Squandering Mr. Obama’s Teachable Moment

Peter Wehner - 01.21.2010 - 1:41 PM

In his interview with George Stephanopoulos yesterday, President Obama said this:

The same thing that swept Scott Brown into office swept me into office. People are angry, and they’re frustrated. Not just because of what’s happened in the last year or two years, but what’s happened over the last eight years.

He went on to say this as well:

If there’s one thing that I regret this year, is that we were so busy just getting stuff done and dealing with the immediate crises that were in front of us, that I think we lost some of that sense of speaking directly to the American people about what their core values are and why we have to make sure those institutions are matching up with those values. And that I do think is a mistake of mine. I think the assumption was, if I just focus on policy, if I just focus on the, you know this provision, or that law, or are we making a good, rational decision here … that people will get it. … What they’ve ended up seeing is this feeling of remoteness and detachment where, you know, there’s these technocrats up here, these folks who are making decisions. … I think that I can do a better job of that and partly because I do believe that we’re in a stronger position now than we were in a year ago. That also means, by the way, that we can spread out what we do so it’s not so cram-packed. It doesn’t mean I back off the agenda of health care, or energy, or education, or financial regulatory reform, or dealing with our deficits. But it does mean that it doesn’t have to be all on top of the other piled on. And we’ve got a lot more time to explain to people why we’re doing what we’re doing. We have a lot more time to answer critics who argue that we’re not doing the right thing.
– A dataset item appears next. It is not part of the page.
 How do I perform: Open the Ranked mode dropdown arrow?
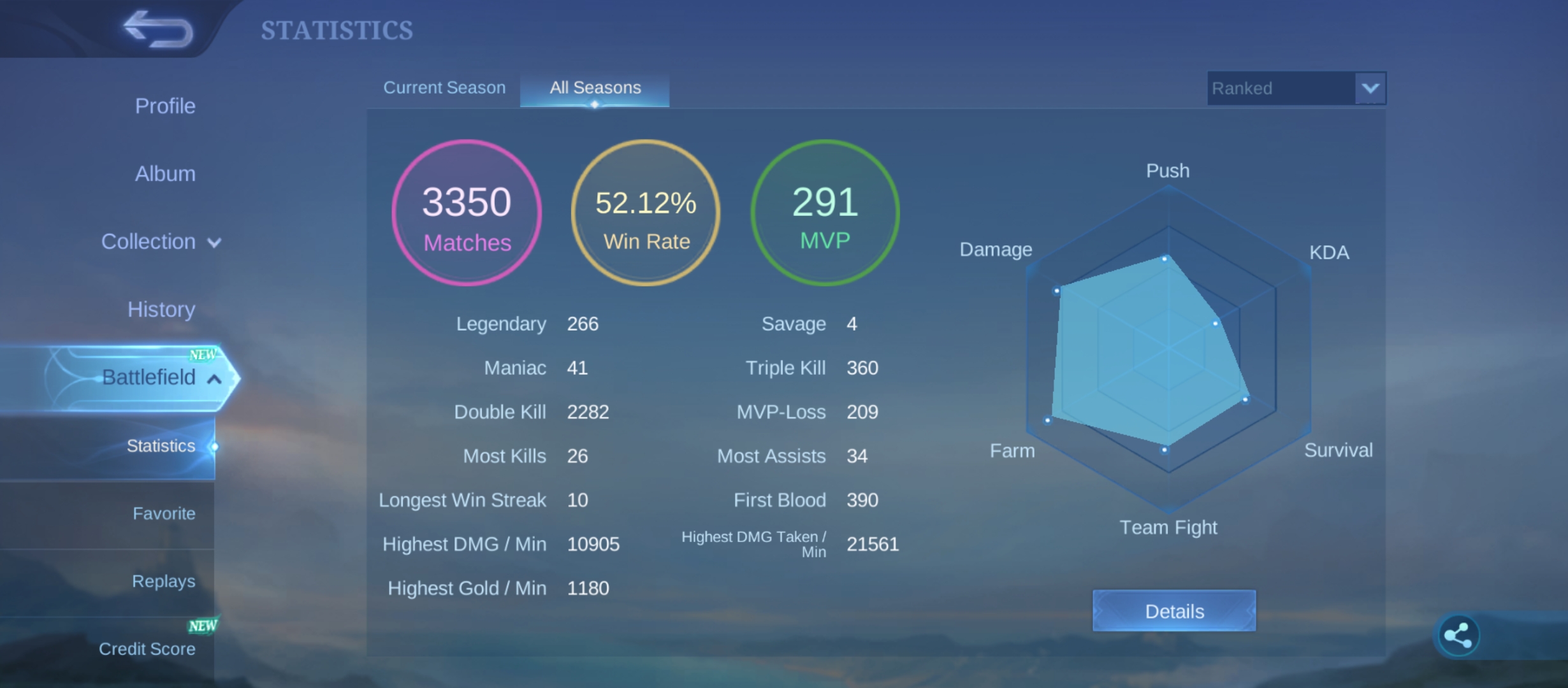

What a shame; the election in Massachusetts was a wonderful teachable moment for Mr. Obama — and he seems to have drawn all the wrong lessons from it.

First, the president is still engaged in whining and finger-pointing, an act that long ago became tiresome. Unable to master events, he increasingly looks for ways to scapegoat them. Blaming everything under the sun on the “last eight years” won’t cut it (especially since one of the last eight years now covers Obama’s tenure). It simply makes Mr. Obama look petty and small-minded.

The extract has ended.